Problem to work on: Please set down only the lines from the one containing "The image size is (1264, 618)." through the end of the entries below, exactly, minus any pictures.

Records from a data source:
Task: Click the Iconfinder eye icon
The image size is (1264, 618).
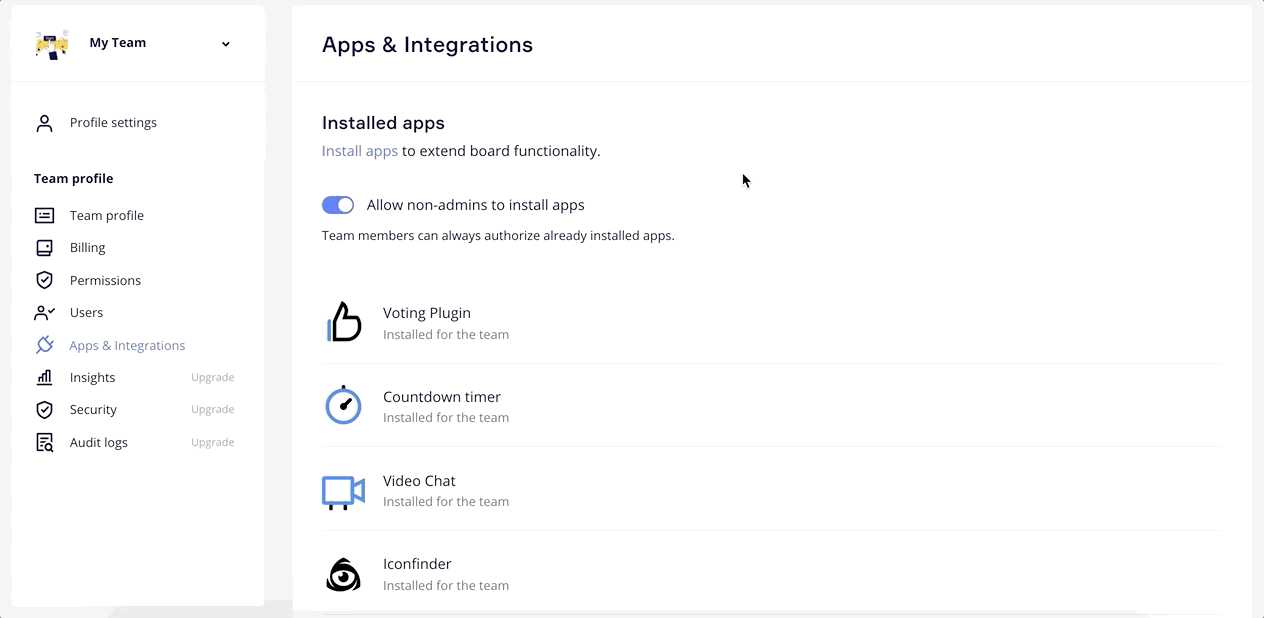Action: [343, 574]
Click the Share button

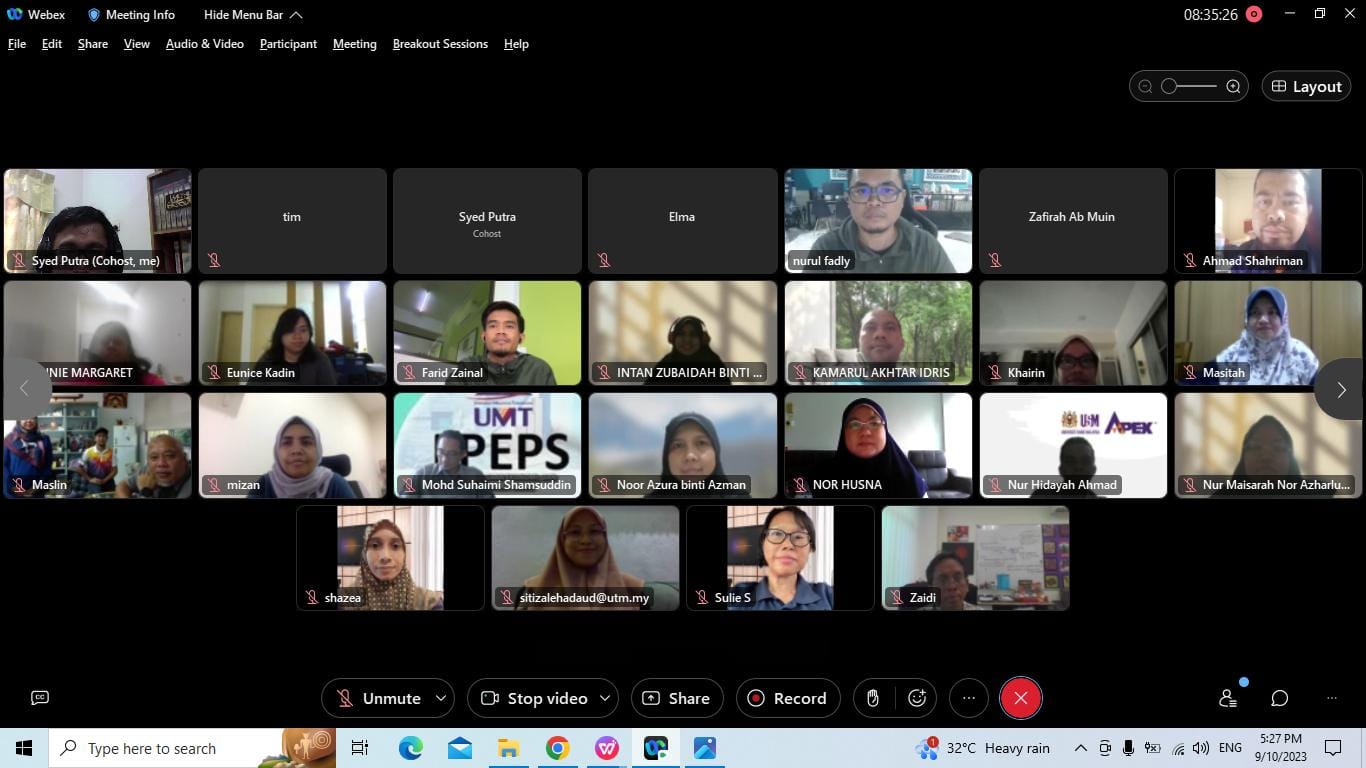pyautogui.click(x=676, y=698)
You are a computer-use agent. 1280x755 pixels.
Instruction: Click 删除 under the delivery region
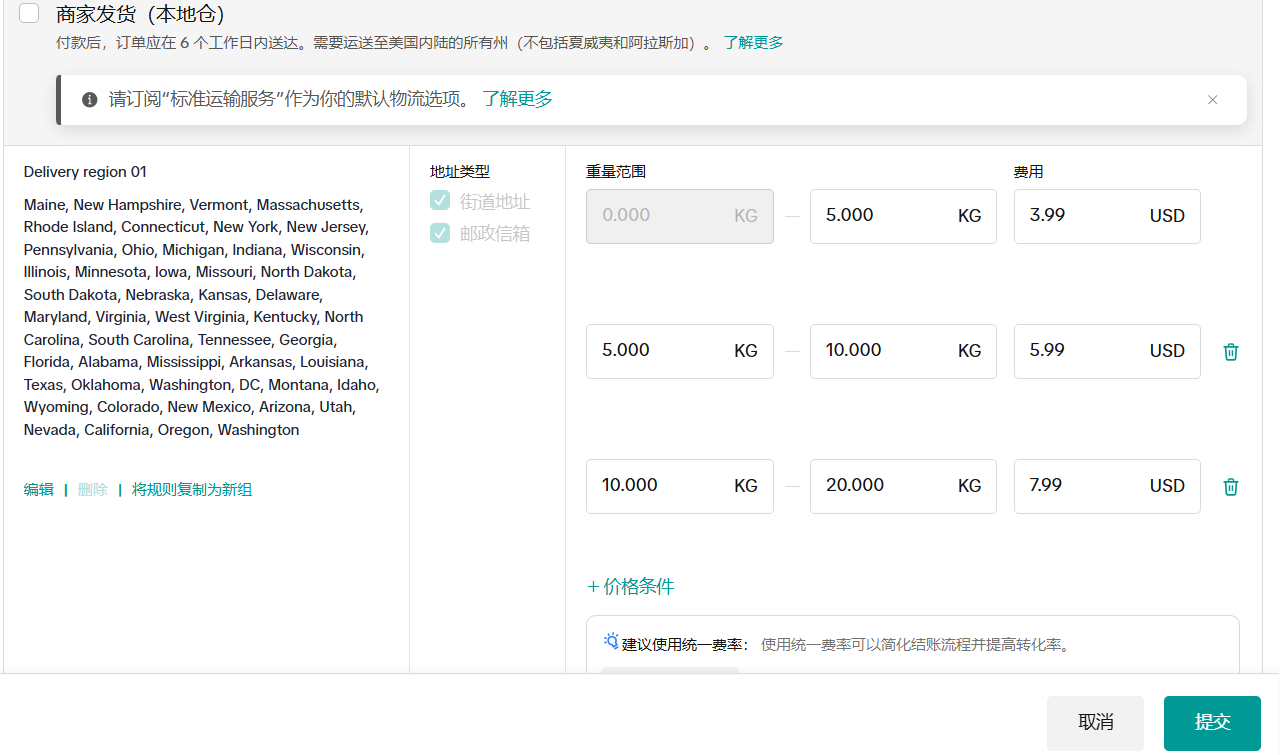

Expected output:
The image size is (1264, 618).
Action: [343, 574]
Click the Share button

pyautogui.click(x=676, y=698)
You are a computer-use agent. 1280x755 pixels.
Instruction: Click 删除 under the delivery region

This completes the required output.